Recorded data:

=== Begin Enclosure ===

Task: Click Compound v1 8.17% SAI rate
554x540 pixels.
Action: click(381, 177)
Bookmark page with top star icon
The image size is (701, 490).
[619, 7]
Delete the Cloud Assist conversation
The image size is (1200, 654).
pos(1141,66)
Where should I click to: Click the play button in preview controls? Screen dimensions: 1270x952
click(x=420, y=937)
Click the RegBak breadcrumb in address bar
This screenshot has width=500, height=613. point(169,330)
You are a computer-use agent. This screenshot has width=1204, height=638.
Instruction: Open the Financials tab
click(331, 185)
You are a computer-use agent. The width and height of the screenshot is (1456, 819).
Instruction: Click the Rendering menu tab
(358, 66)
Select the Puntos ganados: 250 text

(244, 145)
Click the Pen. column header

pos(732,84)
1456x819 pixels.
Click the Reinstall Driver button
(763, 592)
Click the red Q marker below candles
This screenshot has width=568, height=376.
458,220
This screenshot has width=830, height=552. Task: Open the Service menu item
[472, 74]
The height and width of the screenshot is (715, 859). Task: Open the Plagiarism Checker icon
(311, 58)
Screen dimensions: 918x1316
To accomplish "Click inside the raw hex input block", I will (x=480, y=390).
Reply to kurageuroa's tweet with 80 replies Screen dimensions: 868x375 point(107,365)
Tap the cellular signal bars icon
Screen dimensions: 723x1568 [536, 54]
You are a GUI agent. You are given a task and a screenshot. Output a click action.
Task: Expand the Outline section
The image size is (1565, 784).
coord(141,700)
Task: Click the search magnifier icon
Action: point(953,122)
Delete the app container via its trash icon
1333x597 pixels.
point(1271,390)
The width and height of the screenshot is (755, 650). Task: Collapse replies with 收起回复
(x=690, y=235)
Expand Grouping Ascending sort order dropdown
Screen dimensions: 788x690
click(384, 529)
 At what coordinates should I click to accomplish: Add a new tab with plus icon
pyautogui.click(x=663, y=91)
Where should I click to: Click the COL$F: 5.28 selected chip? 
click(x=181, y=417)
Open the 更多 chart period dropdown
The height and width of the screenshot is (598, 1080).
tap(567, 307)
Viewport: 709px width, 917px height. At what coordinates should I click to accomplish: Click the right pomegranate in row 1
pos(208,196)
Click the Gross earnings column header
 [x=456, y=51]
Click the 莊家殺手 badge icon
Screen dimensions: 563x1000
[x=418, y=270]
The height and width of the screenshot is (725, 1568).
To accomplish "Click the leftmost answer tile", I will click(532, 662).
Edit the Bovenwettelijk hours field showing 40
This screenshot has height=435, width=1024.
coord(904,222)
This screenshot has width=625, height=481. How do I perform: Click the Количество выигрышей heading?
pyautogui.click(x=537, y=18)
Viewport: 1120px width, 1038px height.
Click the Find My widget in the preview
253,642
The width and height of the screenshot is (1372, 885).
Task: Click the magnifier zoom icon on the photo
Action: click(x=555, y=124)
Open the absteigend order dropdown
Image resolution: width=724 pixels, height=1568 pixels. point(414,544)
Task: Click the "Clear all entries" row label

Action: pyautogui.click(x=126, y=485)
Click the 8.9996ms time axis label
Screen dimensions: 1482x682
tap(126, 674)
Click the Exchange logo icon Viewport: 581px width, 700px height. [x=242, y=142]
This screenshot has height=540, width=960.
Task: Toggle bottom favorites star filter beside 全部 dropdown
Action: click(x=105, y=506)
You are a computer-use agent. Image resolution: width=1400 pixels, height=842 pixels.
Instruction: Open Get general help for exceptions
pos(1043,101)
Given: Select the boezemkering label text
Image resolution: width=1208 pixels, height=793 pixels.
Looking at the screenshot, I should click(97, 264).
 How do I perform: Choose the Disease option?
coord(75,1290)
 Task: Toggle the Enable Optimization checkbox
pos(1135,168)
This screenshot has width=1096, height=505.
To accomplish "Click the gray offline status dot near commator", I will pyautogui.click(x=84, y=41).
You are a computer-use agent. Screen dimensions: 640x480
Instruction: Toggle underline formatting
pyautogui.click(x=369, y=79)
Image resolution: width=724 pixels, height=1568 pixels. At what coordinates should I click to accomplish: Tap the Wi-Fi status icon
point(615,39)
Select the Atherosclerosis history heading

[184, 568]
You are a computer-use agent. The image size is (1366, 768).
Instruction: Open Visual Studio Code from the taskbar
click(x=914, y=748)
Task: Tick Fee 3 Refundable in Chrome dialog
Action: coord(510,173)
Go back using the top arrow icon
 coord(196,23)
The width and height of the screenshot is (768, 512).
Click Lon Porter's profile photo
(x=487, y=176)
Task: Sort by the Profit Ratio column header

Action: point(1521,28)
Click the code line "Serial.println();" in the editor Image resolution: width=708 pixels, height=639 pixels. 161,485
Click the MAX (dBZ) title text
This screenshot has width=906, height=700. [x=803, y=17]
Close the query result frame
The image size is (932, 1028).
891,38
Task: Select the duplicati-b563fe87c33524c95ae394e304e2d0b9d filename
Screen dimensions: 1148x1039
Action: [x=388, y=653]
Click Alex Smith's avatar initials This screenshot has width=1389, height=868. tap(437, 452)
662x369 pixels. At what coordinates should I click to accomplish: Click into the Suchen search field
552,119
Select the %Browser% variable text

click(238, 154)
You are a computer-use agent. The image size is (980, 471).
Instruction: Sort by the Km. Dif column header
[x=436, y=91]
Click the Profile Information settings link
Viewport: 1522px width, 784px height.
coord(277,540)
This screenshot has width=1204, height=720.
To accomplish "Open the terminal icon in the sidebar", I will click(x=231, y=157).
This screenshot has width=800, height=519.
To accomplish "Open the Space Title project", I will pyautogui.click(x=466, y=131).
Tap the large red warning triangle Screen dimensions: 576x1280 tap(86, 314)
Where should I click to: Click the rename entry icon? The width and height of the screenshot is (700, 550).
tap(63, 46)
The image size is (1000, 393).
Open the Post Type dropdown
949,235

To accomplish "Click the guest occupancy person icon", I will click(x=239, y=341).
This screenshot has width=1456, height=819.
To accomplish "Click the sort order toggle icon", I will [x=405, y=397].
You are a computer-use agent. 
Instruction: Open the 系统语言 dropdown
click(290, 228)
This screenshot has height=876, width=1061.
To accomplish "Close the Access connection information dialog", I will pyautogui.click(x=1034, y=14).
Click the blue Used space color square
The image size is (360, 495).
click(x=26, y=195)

=== End Enclosure ===

*Task to complete*.
Reply with the complete data above, every character as it stands.

*Solution for this problem*.
Task: Click Compound v1 8.17% SAI rate
554x540 pixels.
Action: click(381, 177)
Bookmark page with top star icon
The image size is (701, 490).
[619, 7]
Delete the Cloud Assist conversation
The image size is (1200, 654).
pos(1141,66)
Where should I click to: Click the play button in preview controls? Screen dimensions: 1270x952
click(x=420, y=937)
Click the RegBak breadcrumb in address bar
This screenshot has width=500, height=613. point(169,330)
You are a computer-use agent. This screenshot has width=1204, height=638.
Instruction: Open the Financials tab
click(331, 185)
You are a computer-use agent. The width and height of the screenshot is (1456, 819).
Instruction: Click the Rendering menu tab
(358, 66)
Select the Puntos ganados: 250 text

(244, 145)
Click the Pen. column header

pos(732,84)
1456x819 pixels.
Click the Reinstall Driver button
(763, 592)
Click the red Q marker below candles
This screenshot has width=568, height=376.
458,220
This screenshot has width=830, height=552. Task: Open the Service menu item
[472, 74]
The height and width of the screenshot is (715, 859). Task: Open the Plagiarism Checker icon
(311, 58)
Screen dimensions: 918x1316
To accomplish "Click inside the raw hex input block", I will (x=480, y=390).
Reply to kurageuroa's tweet with 80 replies Screen dimensions: 868x375 point(107,365)
Tap the cellular signal bars icon
Screen dimensions: 723x1568 [536, 54]
You are a GUI agent. You are given a task and a screenshot. Output a click action.
Task: Expand the Outline section
The image size is (1565, 784).
coord(141,700)
Task: Click the search magnifier icon
Action: point(953,122)
Delete the app container via its trash icon
1333x597 pixels.
point(1271,390)
The width and height of the screenshot is (755, 650). Task: Collapse replies with 收起回复
(x=690, y=235)
Expand Grouping Ascending sort order dropdown
Screen dimensions: 788x690
click(384, 529)
 At what coordinates should I click to accomplish: Add a new tab with plus icon
pyautogui.click(x=663, y=91)
Where should I click to: Click the COL$F: 5.28 selected chip? 
click(x=181, y=417)
Open the 更多 chart period dropdown
The height and width of the screenshot is (598, 1080).
tap(567, 307)
Viewport: 709px width, 917px height. At what coordinates should I click to accomplish: Click the right pomegranate in row 1
pos(208,196)
Click the Gross earnings column header
 [x=456, y=51]
Click the 莊家殺手 badge icon
Screen dimensions: 563x1000
[x=418, y=270]
The height and width of the screenshot is (725, 1568).
To accomplish "Click the leftmost answer tile", I will click(532, 662).
Edit the Bovenwettelijk hours field showing 40
This screenshot has height=435, width=1024.
coord(904,222)
This screenshot has width=625, height=481. How do I perform: Click the Количество выигрышей heading?
pyautogui.click(x=537, y=18)
Viewport: 1120px width, 1038px height.
Click the Find My widget in the preview
253,642
The width and height of the screenshot is (1372, 885).
Task: Click the magnifier zoom icon on the photo
Action: click(x=555, y=124)
Open the absteigend order dropdown
Image resolution: width=724 pixels, height=1568 pixels. point(414,544)
Task: Click the "Clear all entries" row label

Action: pyautogui.click(x=126, y=485)
Click the 8.9996ms time axis label
Screen dimensions: 1482x682
tap(126, 674)
Click the Exchange logo icon Viewport: 581px width, 700px height. [x=242, y=142]
This screenshot has height=540, width=960.
Task: Toggle bottom favorites star filter beside 全部 dropdown
Action: click(x=105, y=506)
You are a computer-use agent. Image resolution: width=1400 pixels, height=842 pixels.
Instruction: Open Get general help for exceptions
pos(1043,101)
Given: Select the boezemkering label text
Image resolution: width=1208 pixels, height=793 pixels.
Looking at the screenshot, I should click(97, 264).
 How do I perform: Choose the Disease option?
coord(75,1290)
 Task: Toggle the Enable Optimization checkbox
pos(1135,168)
This screenshot has width=1096, height=505.
To accomplish "Click the gray offline status dot near commator", I will pyautogui.click(x=84, y=41).
You are a computer-use agent. Screen dimensions: 640x480
Instruction: Toggle underline formatting
pyautogui.click(x=369, y=79)
Image resolution: width=724 pixels, height=1568 pixels. At what coordinates should I click to accomplish: Tap the Wi-Fi status icon
point(615,39)
Select the Atherosclerosis history heading

[184, 568]
You are a computer-use agent. The image size is (1366, 768).
Instruction: Open Visual Studio Code from the taskbar
click(x=914, y=748)
Task: Tick Fee 3 Refundable in Chrome dialog
Action: coord(510,173)
Go back using the top arrow icon
 coord(196,23)
The width and height of the screenshot is (768, 512).
Click Lon Porter's profile photo
(x=487, y=176)
Task: Sort by the Profit Ratio column header

Action: point(1521,28)
Click the code line "Serial.println();" in the editor Image resolution: width=708 pixels, height=639 pixels. 161,485
Click the MAX (dBZ) title text
This screenshot has width=906, height=700. [x=803, y=17]
Close the query result frame
The image size is (932, 1028).
891,38
Task: Select the duplicati-b563fe87c33524c95ae394e304e2d0b9d filename
Screen dimensions: 1148x1039
Action: [x=388, y=653]
Click Alex Smith's avatar initials This screenshot has width=1389, height=868. tap(437, 452)
662x369 pixels. At what coordinates should I click to accomplish: Click into the Suchen search field
552,119
Select the %Browser% variable text

click(238, 154)
You are a computer-use agent. The image size is (980, 471).
Instruction: Sort by the Km. Dif column header
[x=436, y=91]
Click the Profile Information settings link
Viewport: 1522px width, 784px height.
coord(277,540)
This screenshot has width=1204, height=720.
To accomplish "Open the terminal icon in the sidebar", I will click(x=231, y=157).
This screenshot has width=800, height=519.
To accomplish "Open the Space Title project", I will pyautogui.click(x=466, y=131).
Tap the large red warning triangle Screen dimensions: 576x1280 tap(86, 314)
Where should I click to: Click the rename entry icon? The width and height of the screenshot is (700, 550).
tap(63, 46)
The image size is (1000, 393).
Open the Post Type dropdown
949,235

To accomplish "Click the guest occupancy person icon", I will click(x=239, y=341).
This screenshot has width=1456, height=819.
To accomplish "Click the sort order toggle icon", I will [x=405, y=397].
You are a computer-use agent. 
Instruction: Open the 系统语言 dropdown
click(290, 228)
This screenshot has height=876, width=1061.
To accomplish "Close the Access connection information dialog", I will pyautogui.click(x=1034, y=14).
Click the blue Used space color square
The image size is (360, 495).
click(x=26, y=195)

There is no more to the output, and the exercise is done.